Les territoires des musiques : dynamiques et lisières

Il n’existe pas de sociétés sans musiques. La musique (ou quel que soit le terme pour la définir et l’incarner) est avant tout plurielle. Les territoires des musiques se composent par leurs diversités aréales et sociétales, par leurs dimensions diachroniques et synchroniques, par leurs écritures matérielles et symboliques. Ils sont des écosystèmes fragiles et complexes. Le compositeur, l’interprète, l’analyste, l’auditeur : tout ce monde est convoqué dans des créativités sans cesse questionnées, dépassées, renouvelées. Dans le cadre de ce cycle, notre regard portera sur les dynamiques et les lisières de ces territoires.


Séance introductive : 22 mars 2024, 14h-16h, MMSH (salle Duby)

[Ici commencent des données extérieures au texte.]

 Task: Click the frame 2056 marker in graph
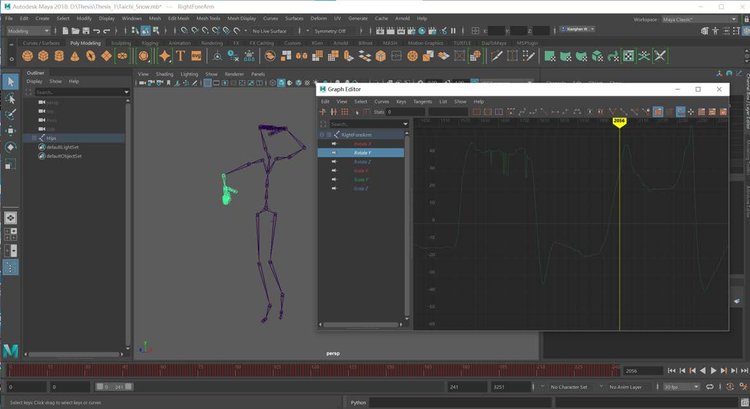pos(619,121)
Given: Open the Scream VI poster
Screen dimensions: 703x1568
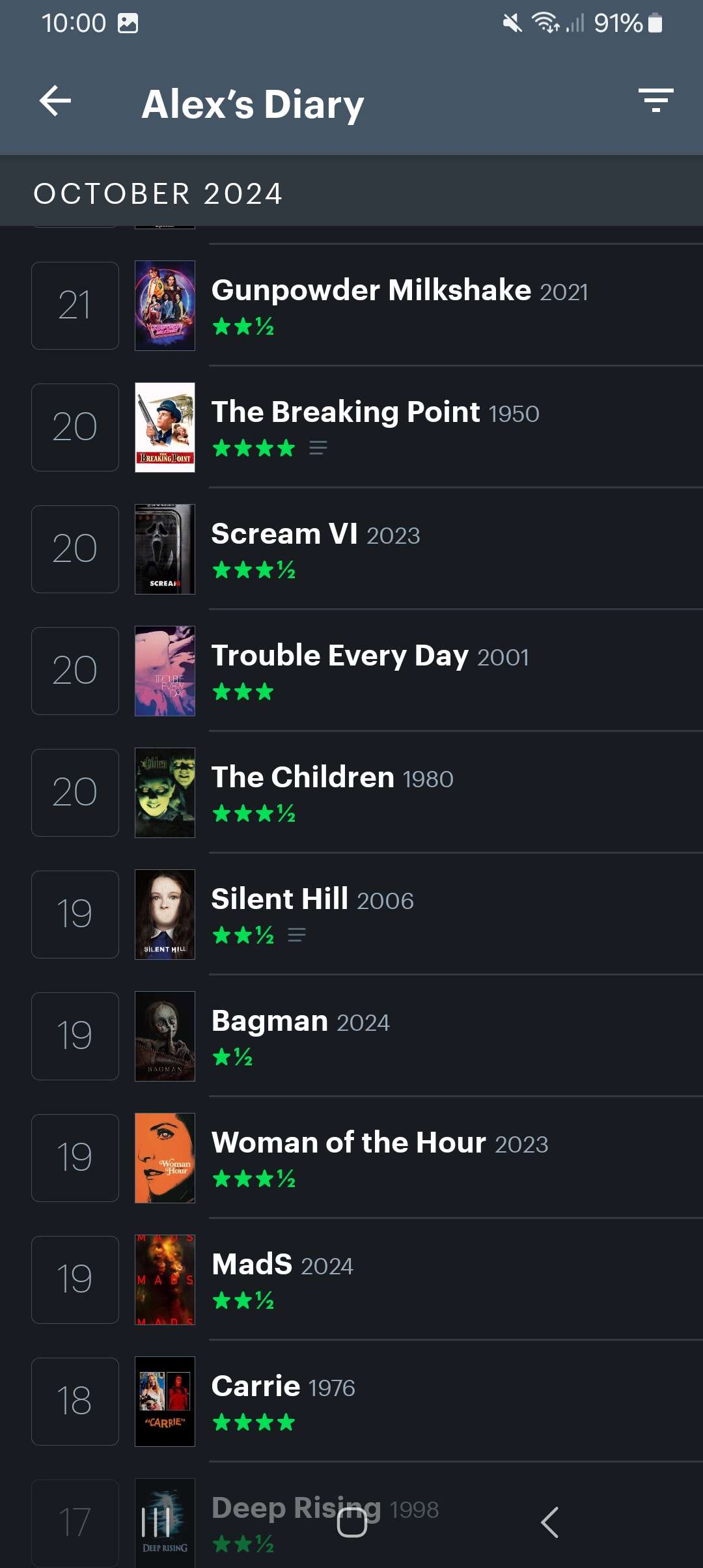Looking at the screenshot, I should click(x=165, y=549).
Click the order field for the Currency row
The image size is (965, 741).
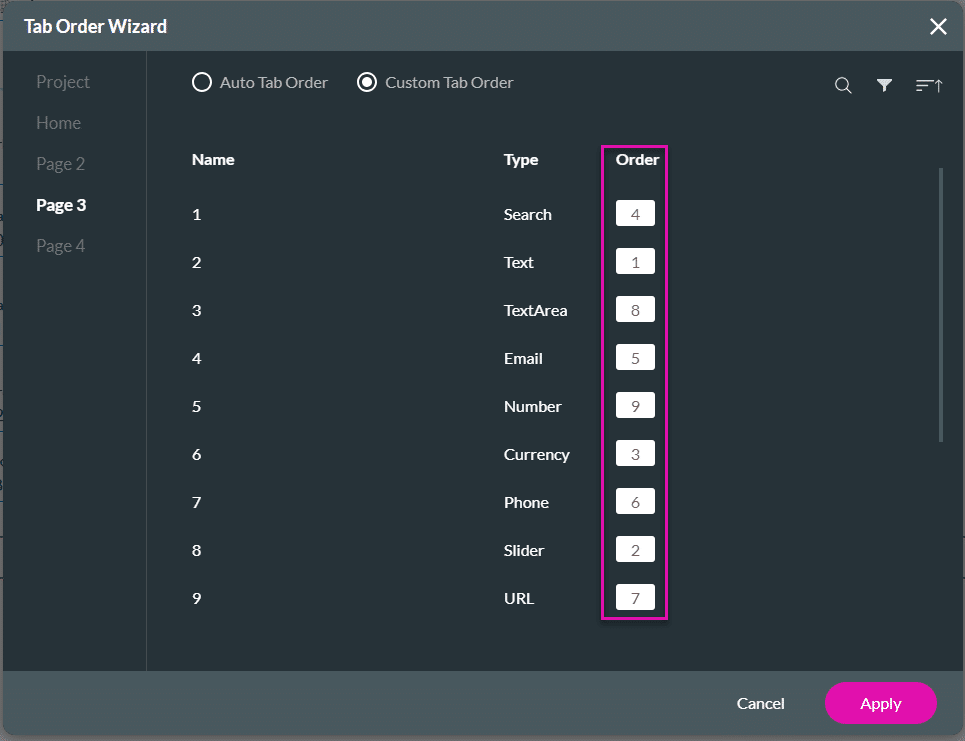click(635, 452)
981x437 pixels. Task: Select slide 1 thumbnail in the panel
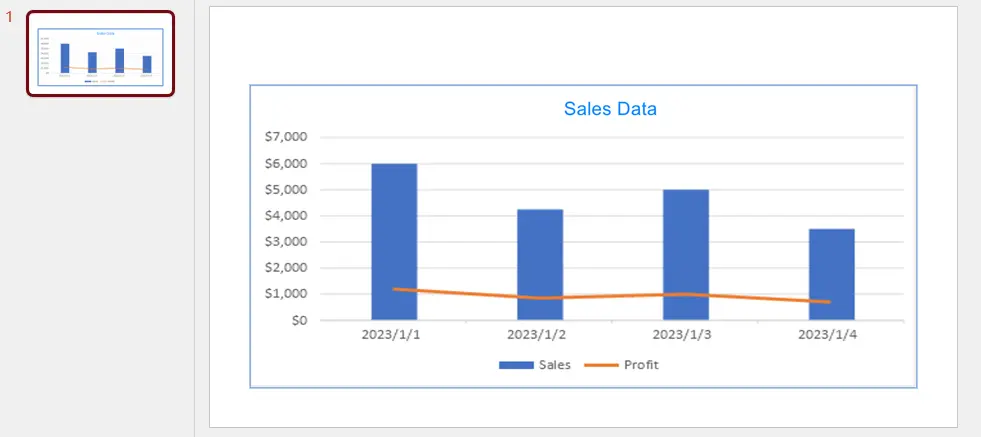click(x=100, y=54)
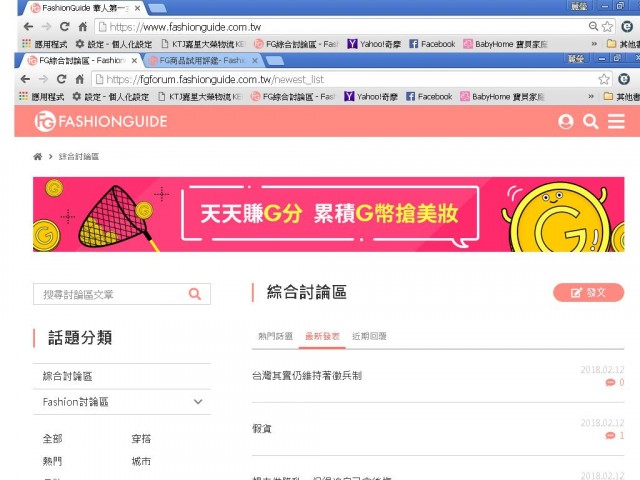
Task: Expand the Fashion討論區 category
Action: (x=198, y=402)
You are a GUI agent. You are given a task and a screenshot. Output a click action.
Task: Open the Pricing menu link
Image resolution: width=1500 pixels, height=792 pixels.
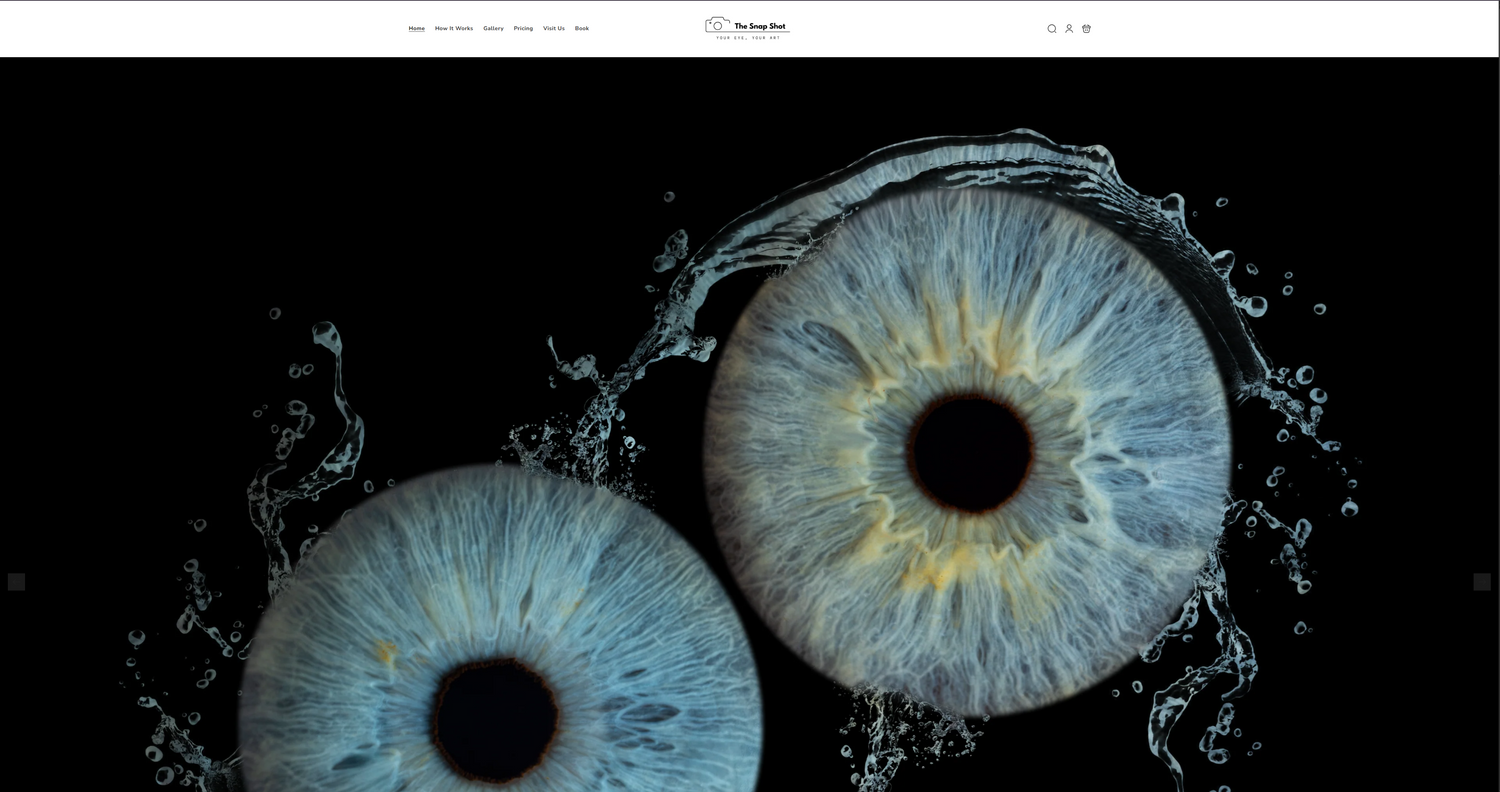[x=523, y=28]
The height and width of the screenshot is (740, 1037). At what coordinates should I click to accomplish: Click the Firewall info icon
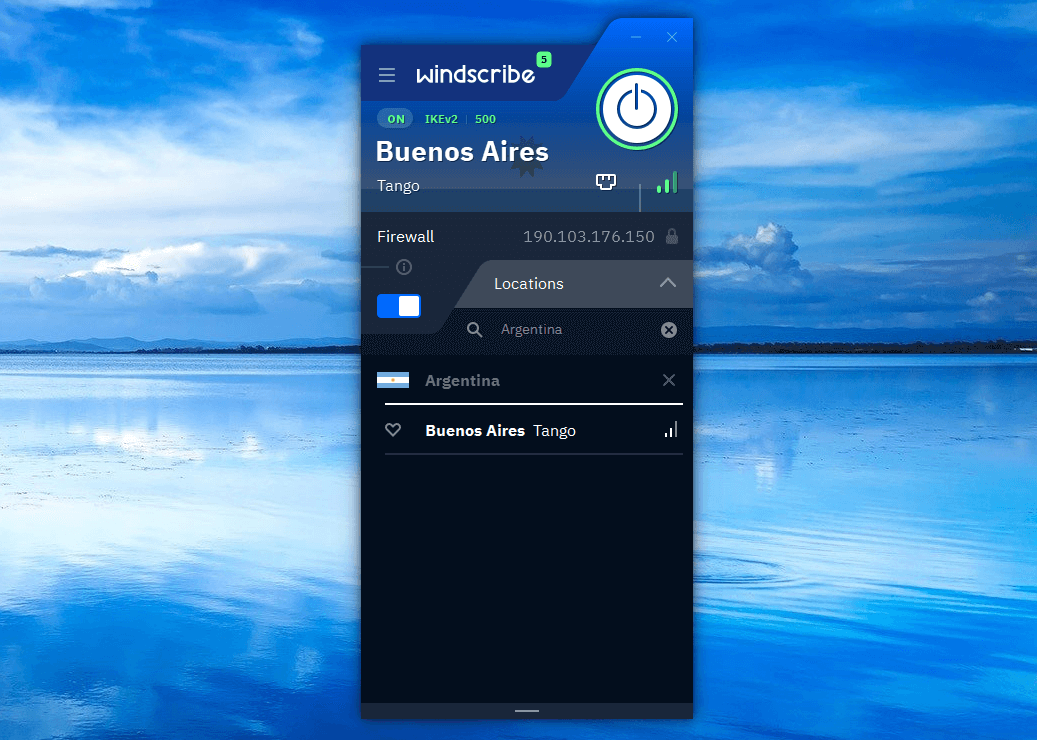point(404,267)
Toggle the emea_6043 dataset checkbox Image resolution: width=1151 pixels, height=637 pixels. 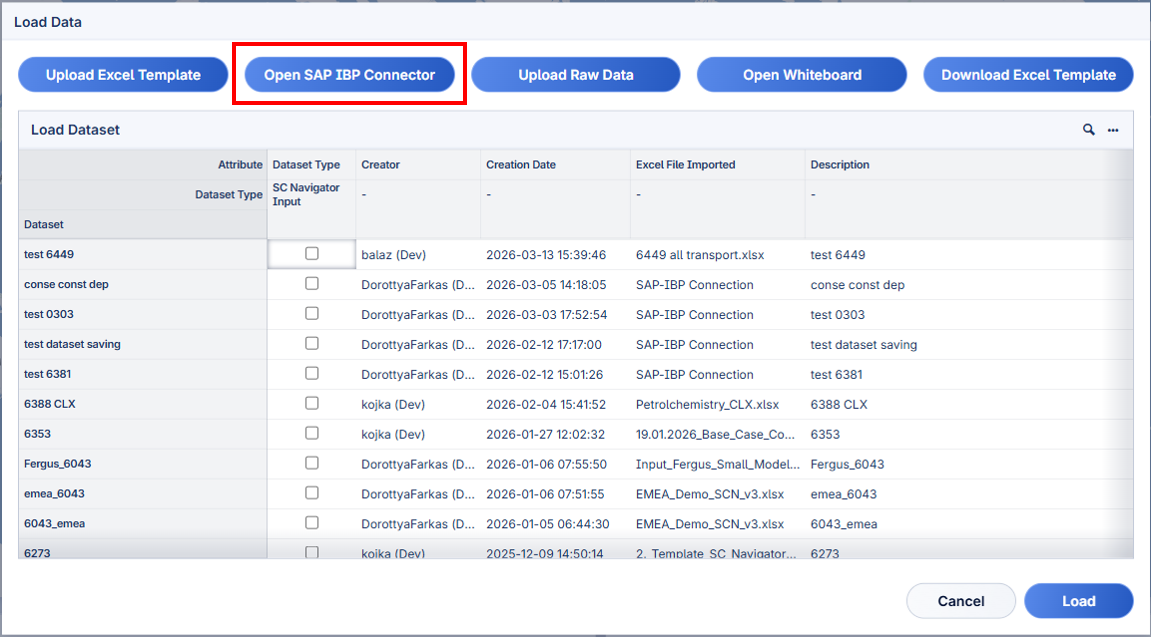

Matteo Cialone (Ethnomusicologue, doctorant IDEAS AMU)

Entre conservation et oubli : lisières de la mémoire musicale enregistrée

Le processus d'archivage implique de choisir ce qui doit être conservé et ce qui ne peut pas l'être, les rouages évoquant une relation entre pouvoir et savoir. S'inspirant de l'hyperbole littéraire d'Italo Calvino dans Un roi à l'écoute, qui caricature l'exercice d'un pouvoir disciplinaire et de surveillance à travers les sons, il s’agira de questionner l’emprise d’une autorité archivante sur les fonds musicaux dont elle a la charge, impactant ainsi l'exposition ou la rétention de ces savoirs.

 

Olivier Tourny (Ethnomusicologue, DR CNRS, IDEAS AMU)

Se nourrir des lisières du terrain ethnomusicologique. Trois écosystèmes en analyse.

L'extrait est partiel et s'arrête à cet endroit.